ーThere are several accelerators in France. Why did you choose to apply to Y Combinator?
I don’t want to sound too blunt, but honestly, there’s nothing in France that really compares to Y Combinator. Even now that we’re based in France again, having YC behind us opens doors that would never have been open otherwise, not just in the US, but in France too. The network, the fundraising leverage, the credibility. We would have had a much harder time doing the same thing without going through YC.
ーThe acceptance rate is said to be less than 1%. What was the application and interview process like for you?
Yes, it’s less than 1%. They get around 15000 applications and take about 150. It’s pretty crazy when you think about it. We actually applied twice. We got rejected the first time, iterated on the product, and got in on the second try.
The process itself is pretty simple. You fill out a Google Doc, which takes about a day. Then you record a demo video and a short founder video where you just talk straight into the camera. That last part is harder than it sounds if you’ve never done it. But then you submit, and you wait.

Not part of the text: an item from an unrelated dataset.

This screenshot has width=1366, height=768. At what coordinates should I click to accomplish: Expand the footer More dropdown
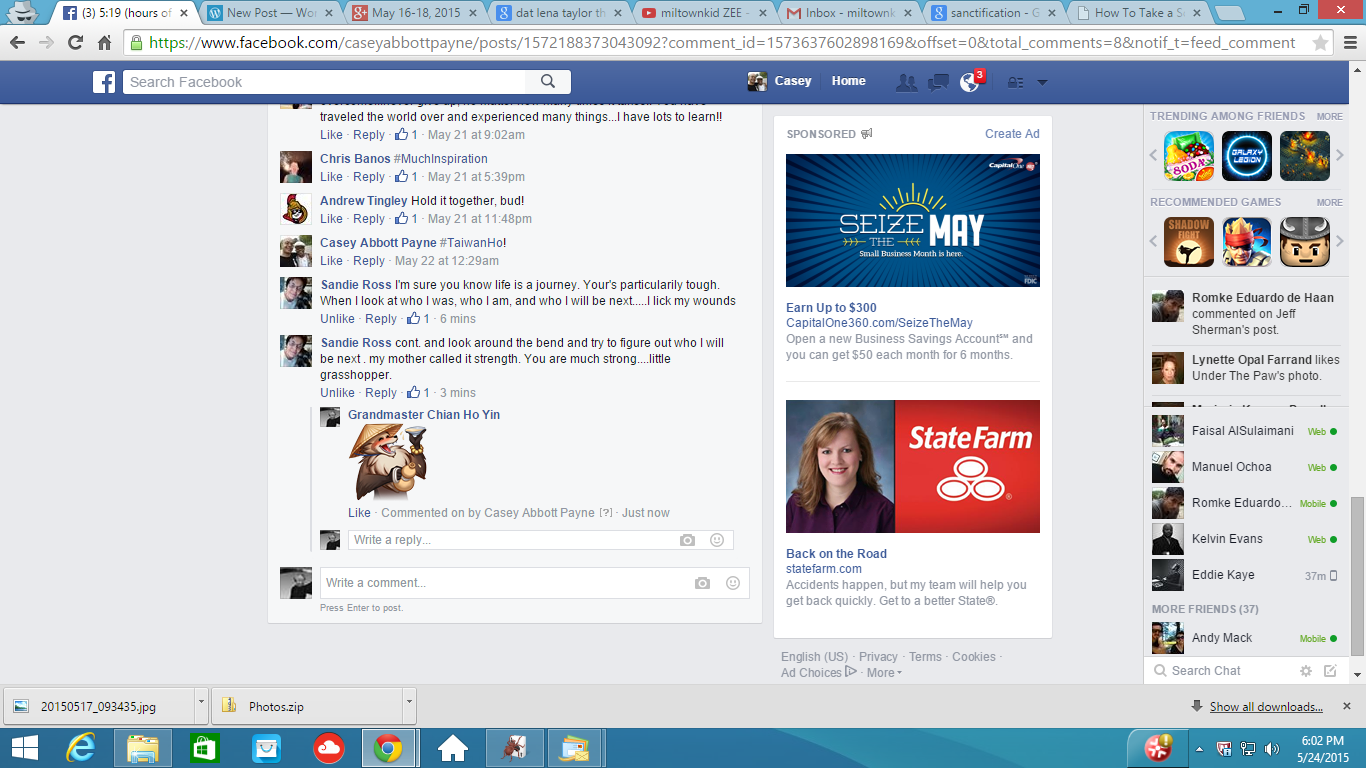[x=884, y=673]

What I find great about YC is that your application actually gets read. We were just two guys in France working on mosquito-killing drones. We didn’t come from Stanford, and we had no real network into the YC partners. But the application went through on its own merit. In our batch there were people who had dropped out of high school (they were 18), and there were much older founders too. Everyone comes in through the same open application, and someone really reads what you wrote. I’d say the hardest step is actually getting the interview in the first place. Once you’re in, it still comes down to showing strong metrics and execution, but the real bottleneck is just getting read, and YC is unusually fair about that.
ーWhat was the most valuable thing you learned from the YC partners during the batch?
YC runs on what they call office hours, which are 30-minute sessions with your partner, once every week or two. You just walk in with whatever is hurting the most right now, and they help you unblock it. There are also dinners where they invite alumni and other founders, and you can pick up a lot from those conversations.
I don’t have one specific “aha moment” to point to. It’s more that the partners teach you to go from obstacle to obstacle and just blast through them. And what you really learn is that a lot of those obstacles only exist in your own head. They’ll just say, “Why don’t you just do that?”, and it’s something you would never have done on your own before.
One concrete example: we opened pre-orders for our drones well before they were ready. We would never have done that on our own. But our partner told us, “You need to show there are customers who want this. Just open pre-orders.” So we did. A small $100 refundable reservation, easy to cancel anytime. Breaking those kinds of mental blocks is a big part of what YC does for you. And on top of that, YC puts real pressure on you. You have the $500K check, and you can’t end the batch with nothing to show. That mix of pressure and unblocking is what really pushes you forward.
ーHow has your team evolved from before YC to now?
Before YC, it was just Clovis and me. We hired our first founding engineer, Pierre, during the last month of the batch. Since the batch ended in December, we’ve been hiring pretty aggressively. Right now we’re seven: five full-time including Clovis and me, plus two interns. Two more interns are joining in early May, so we’ll be nine. Going from two to nine in less than six months is a lot for a hardware company, but we needed it.